What the task requires - Write out every record again, exactly.
####################
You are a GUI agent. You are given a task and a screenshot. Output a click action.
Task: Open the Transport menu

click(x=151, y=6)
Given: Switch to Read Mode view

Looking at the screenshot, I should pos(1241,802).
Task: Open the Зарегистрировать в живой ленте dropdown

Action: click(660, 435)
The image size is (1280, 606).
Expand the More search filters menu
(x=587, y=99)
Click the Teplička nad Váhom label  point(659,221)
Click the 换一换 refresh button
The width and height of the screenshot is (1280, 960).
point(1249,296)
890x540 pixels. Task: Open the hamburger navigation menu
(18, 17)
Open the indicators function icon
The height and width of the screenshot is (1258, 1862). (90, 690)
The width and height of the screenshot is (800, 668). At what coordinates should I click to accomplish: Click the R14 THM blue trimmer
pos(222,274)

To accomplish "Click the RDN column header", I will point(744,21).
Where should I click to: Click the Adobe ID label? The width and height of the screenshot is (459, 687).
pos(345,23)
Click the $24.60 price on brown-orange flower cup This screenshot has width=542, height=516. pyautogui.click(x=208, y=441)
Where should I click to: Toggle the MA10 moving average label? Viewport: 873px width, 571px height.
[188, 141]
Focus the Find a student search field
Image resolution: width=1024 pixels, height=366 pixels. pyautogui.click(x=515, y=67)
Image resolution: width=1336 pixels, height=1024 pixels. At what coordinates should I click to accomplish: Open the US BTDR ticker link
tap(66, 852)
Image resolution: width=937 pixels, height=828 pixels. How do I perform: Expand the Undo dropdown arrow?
####################
Result -
You are a GUI agent. You are given a task and a screenshot. Output a click action.
Task: Open the Transport menu

click(x=151, y=6)
Given: Switch to Read Mode view

Looking at the screenshot, I should pos(1241,802).
Task: Open the Зарегистрировать в живой ленте dropdown

Action: click(660, 435)
The image size is (1280, 606).
Expand the More search filters menu
(x=587, y=99)
Click the Teplička nad Váhom label  point(659,221)
Click the 换一换 refresh button
The width and height of the screenshot is (1280, 960).
point(1249,296)
890x540 pixels. Task: Open the hamburger navigation menu
(18, 17)
Open the indicators function icon
The height and width of the screenshot is (1258, 1862). (90, 690)
The width and height of the screenshot is (800, 668). At what coordinates should I click to accomplish: Click the R14 THM blue trimmer
pos(222,274)

To accomplish "Click the RDN column header", I will point(744,21).
Where should I click to: Click the Adobe ID label? The width and height of the screenshot is (459, 687).
pos(345,23)
Click the $24.60 price on brown-orange flower cup This screenshot has width=542, height=516. pyautogui.click(x=208, y=441)
Where should I click to: Toggle the MA10 moving average label? Viewport: 873px width, 571px height.
[188, 141]
Focus the Find a student search field
Image resolution: width=1024 pixels, height=366 pixels. pyautogui.click(x=515, y=67)
Image resolution: width=1336 pixels, height=1024 pixels. At what coordinates should I click to accomplish: Open the US BTDR ticker link
tap(66, 852)
Image resolution: width=937 pixels, height=828 pixels. How do I perform: Expand the Undo dropdown arrow?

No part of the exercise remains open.